[[ Raw data, beginning ]]

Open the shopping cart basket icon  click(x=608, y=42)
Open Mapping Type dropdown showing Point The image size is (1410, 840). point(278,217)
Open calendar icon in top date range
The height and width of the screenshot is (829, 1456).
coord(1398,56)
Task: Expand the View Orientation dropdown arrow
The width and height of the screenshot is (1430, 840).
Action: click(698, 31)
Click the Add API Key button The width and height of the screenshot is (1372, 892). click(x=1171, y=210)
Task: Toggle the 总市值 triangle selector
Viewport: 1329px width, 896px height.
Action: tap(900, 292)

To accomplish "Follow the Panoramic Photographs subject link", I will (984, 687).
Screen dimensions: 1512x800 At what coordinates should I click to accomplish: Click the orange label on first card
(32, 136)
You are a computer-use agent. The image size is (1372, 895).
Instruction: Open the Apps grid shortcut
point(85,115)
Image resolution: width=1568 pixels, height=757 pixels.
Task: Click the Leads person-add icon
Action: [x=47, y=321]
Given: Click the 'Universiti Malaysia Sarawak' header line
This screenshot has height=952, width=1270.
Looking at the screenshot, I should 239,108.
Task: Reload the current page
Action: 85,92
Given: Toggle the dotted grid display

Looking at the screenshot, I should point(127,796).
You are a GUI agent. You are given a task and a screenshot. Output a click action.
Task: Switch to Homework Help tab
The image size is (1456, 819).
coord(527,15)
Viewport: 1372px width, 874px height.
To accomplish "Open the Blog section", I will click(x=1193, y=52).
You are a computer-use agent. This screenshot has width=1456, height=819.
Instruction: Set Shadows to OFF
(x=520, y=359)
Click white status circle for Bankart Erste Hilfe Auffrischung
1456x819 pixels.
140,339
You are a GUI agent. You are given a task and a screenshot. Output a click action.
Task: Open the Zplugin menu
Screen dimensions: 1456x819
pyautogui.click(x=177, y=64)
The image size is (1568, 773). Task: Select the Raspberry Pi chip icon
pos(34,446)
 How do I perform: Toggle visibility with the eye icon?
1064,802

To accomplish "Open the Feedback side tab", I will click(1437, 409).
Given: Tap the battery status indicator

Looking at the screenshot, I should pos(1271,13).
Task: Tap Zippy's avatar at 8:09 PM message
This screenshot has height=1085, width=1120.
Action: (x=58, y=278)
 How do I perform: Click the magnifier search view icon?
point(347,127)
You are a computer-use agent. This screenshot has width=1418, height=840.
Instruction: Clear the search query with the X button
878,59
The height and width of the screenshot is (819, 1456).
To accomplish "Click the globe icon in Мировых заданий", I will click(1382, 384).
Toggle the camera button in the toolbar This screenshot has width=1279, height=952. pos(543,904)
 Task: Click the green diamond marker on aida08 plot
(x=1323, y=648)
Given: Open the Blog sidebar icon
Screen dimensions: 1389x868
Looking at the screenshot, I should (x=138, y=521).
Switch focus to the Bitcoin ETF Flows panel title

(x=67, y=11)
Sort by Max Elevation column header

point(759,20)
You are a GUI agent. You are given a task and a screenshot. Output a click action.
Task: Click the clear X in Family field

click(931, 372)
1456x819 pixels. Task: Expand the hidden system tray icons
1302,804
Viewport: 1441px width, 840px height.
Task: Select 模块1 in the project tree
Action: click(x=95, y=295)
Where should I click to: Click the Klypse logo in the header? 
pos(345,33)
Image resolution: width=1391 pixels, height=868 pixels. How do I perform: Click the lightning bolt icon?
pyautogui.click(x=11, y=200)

[[ Raw data, end ]]

What is being asked
Nothing but the lines from the one with "1456x819 pixels. Task: Expand" through the end of the data above should be repeated, each exactly as it stands.

Answer
1456x819 pixels. Task: Expand the hidden system tray icons
1302,804
Viewport: 1441px width, 840px height.
Task: Select 模块1 in the project tree
Action: click(x=95, y=295)
Where should I click to: Click the Klypse logo in the header? 
pos(345,33)
Image resolution: width=1391 pixels, height=868 pixels. How do I perform: Click the lightning bolt icon?
pyautogui.click(x=11, y=200)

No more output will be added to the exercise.